== EXERCISE REQUIREMENTS ==
Repeat the lines of the data below word for word, leaving out the pictures.

-------- SOURCE RECORDS --------

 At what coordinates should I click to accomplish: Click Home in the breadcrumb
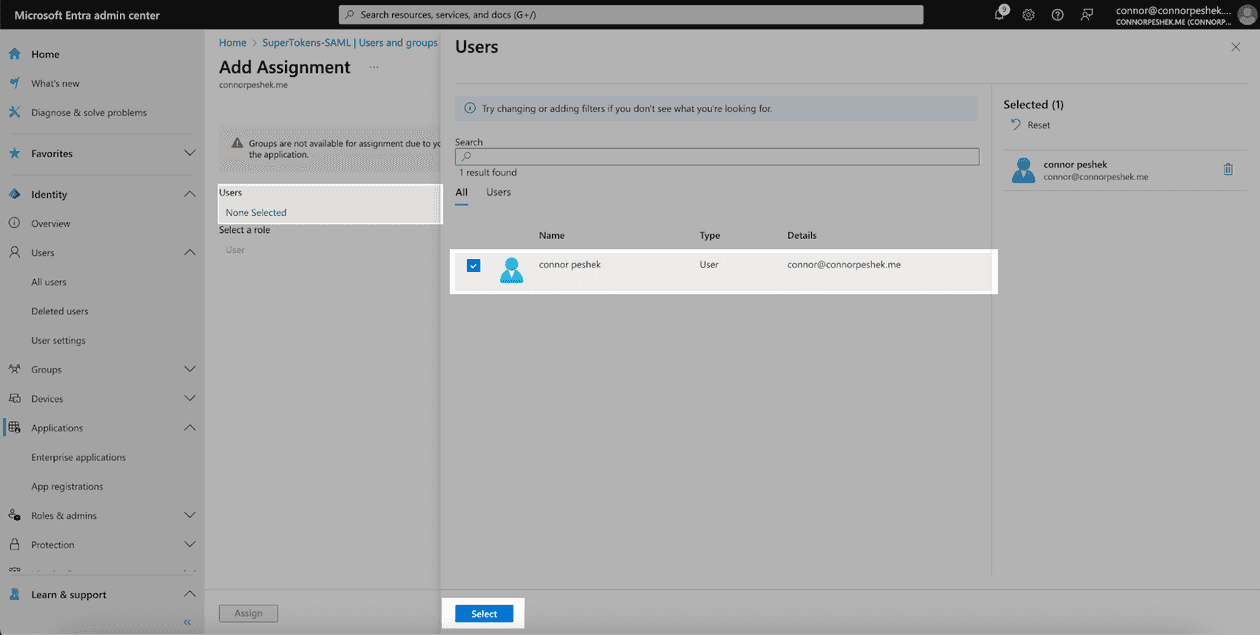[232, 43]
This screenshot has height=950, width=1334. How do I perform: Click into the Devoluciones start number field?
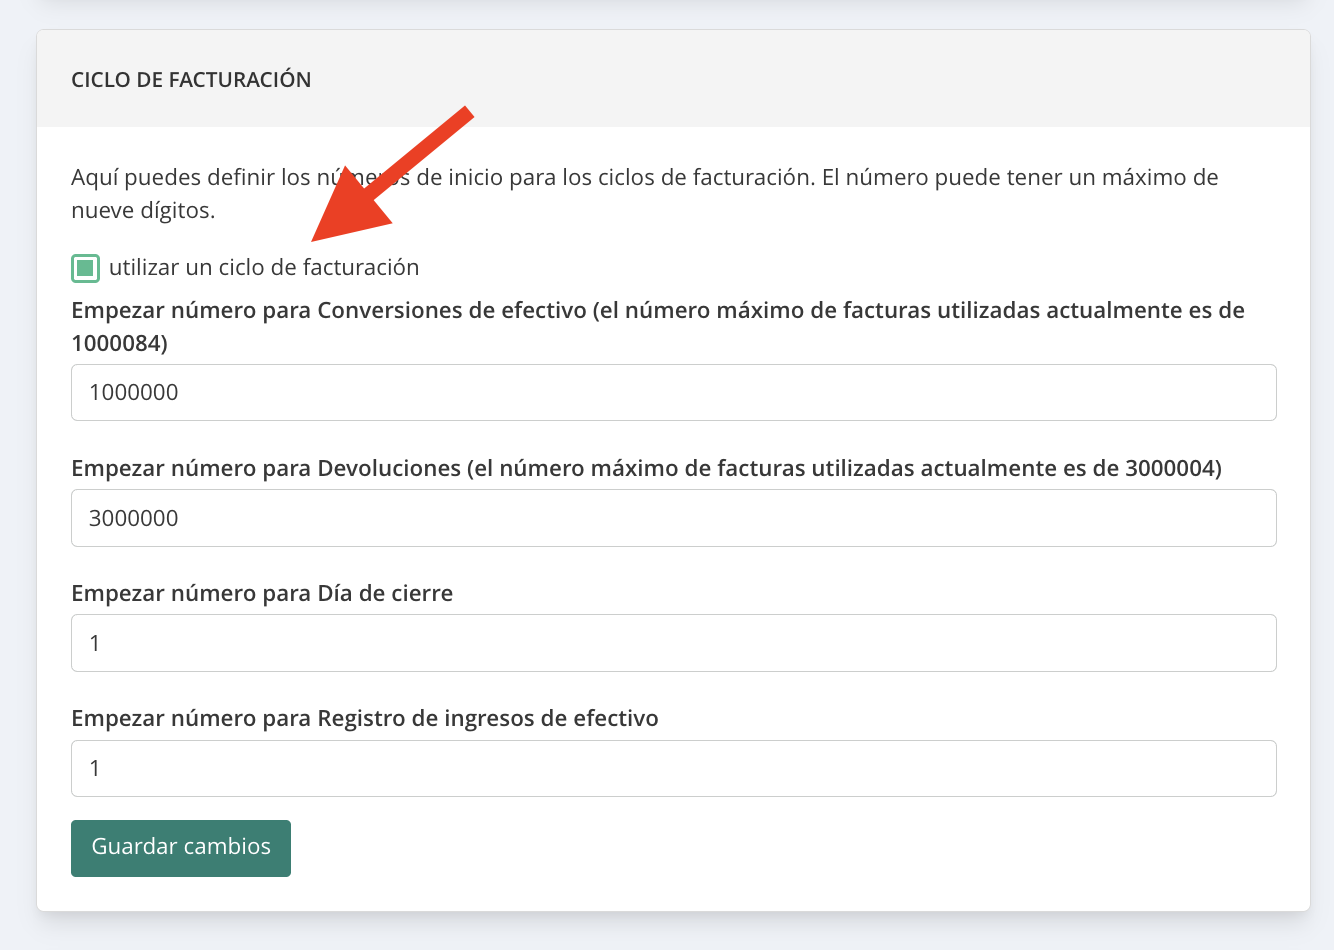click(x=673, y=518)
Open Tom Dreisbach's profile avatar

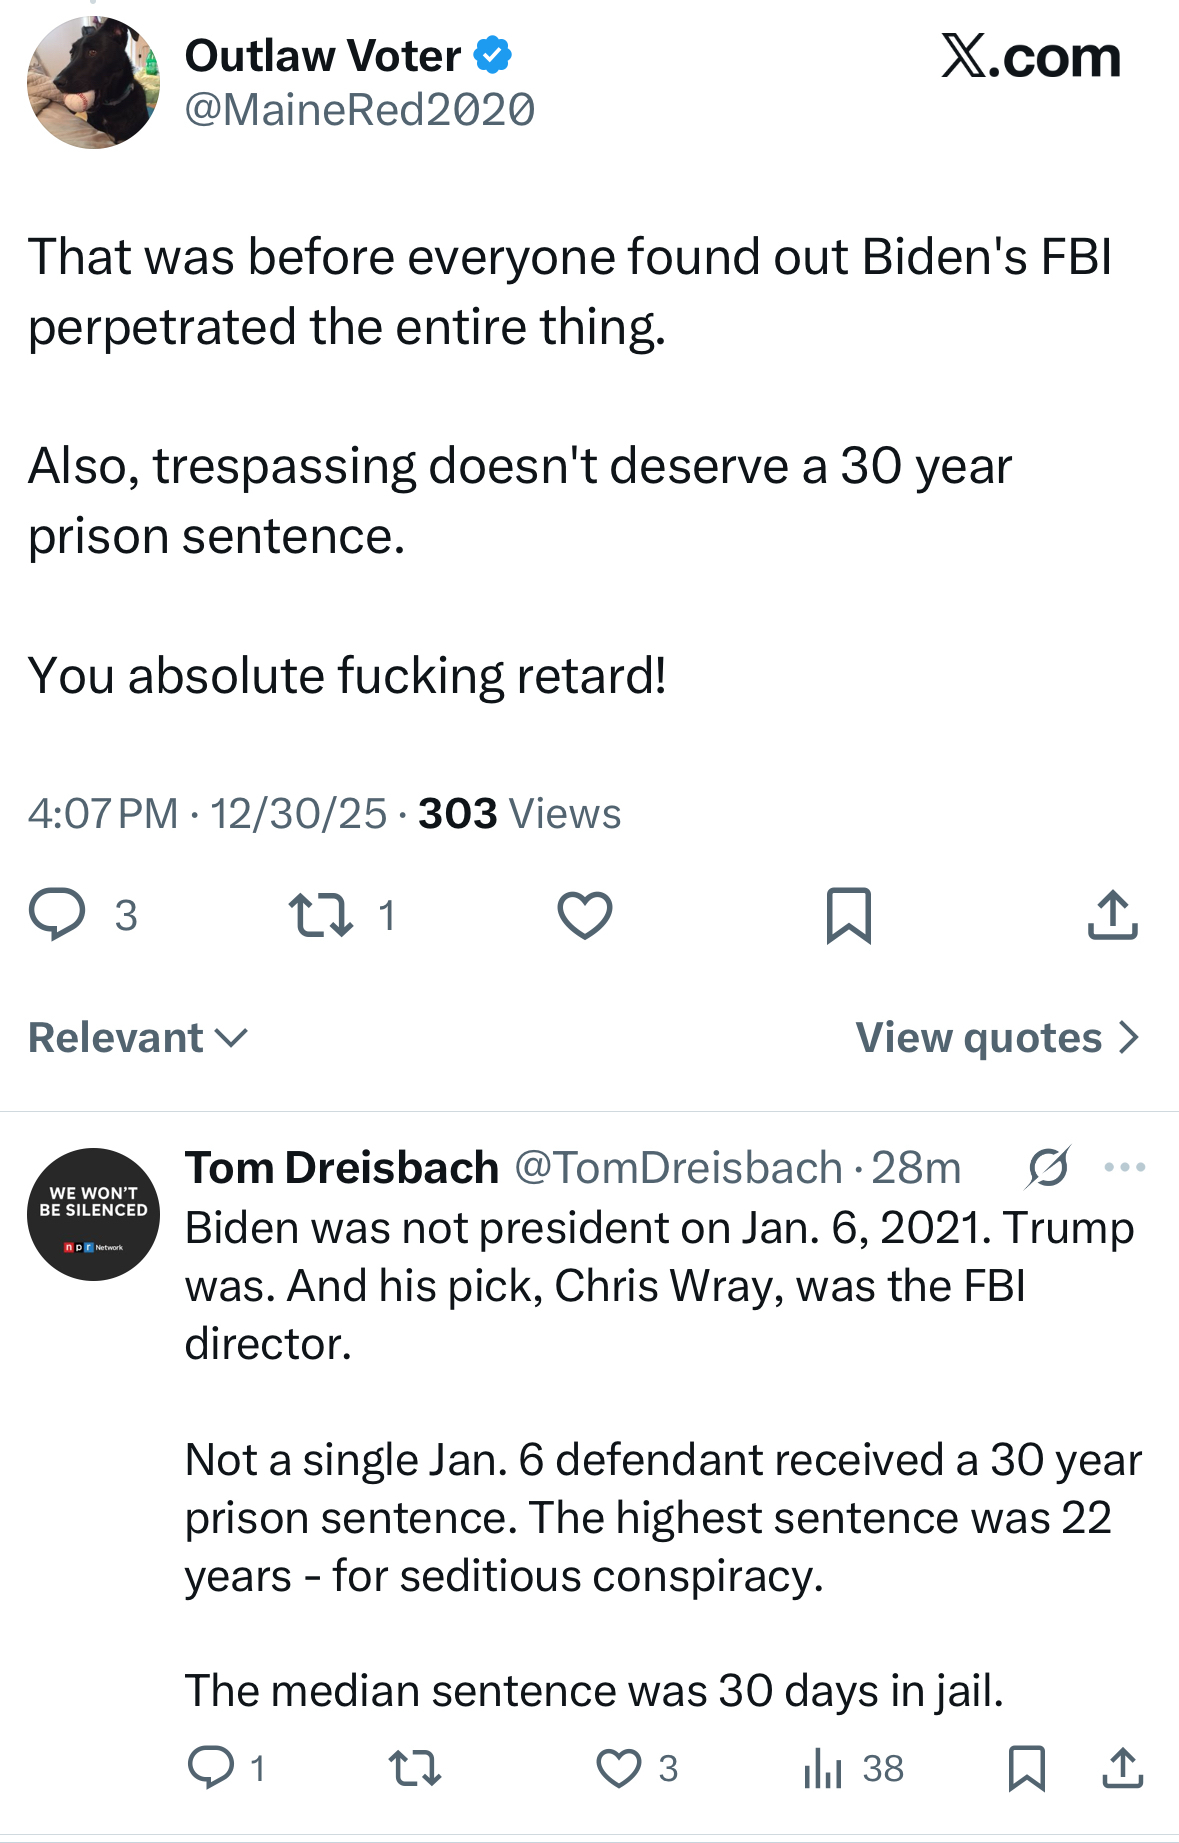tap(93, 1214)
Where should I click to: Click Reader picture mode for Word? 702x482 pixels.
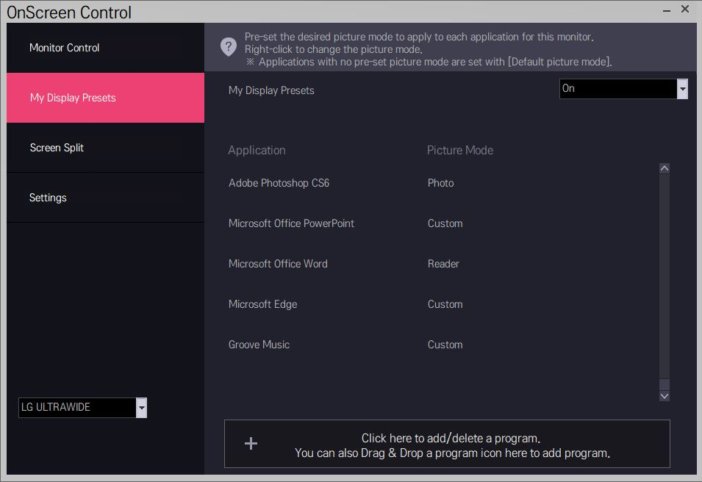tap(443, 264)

--------

== EXERCISE RESPONSE ==
 At what coordinates should I click to accomplish: Click Home in the breadcrumb
[232, 43]
This screenshot has height=950, width=1334. How do I perform: Click into the Devoluciones start number field?
click(x=673, y=518)
Open Tom Dreisbach's profile avatar

tap(93, 1214)
Where should I click to: Click Reader picture mode for Word? 702x482 pixels.
tap(443, 264)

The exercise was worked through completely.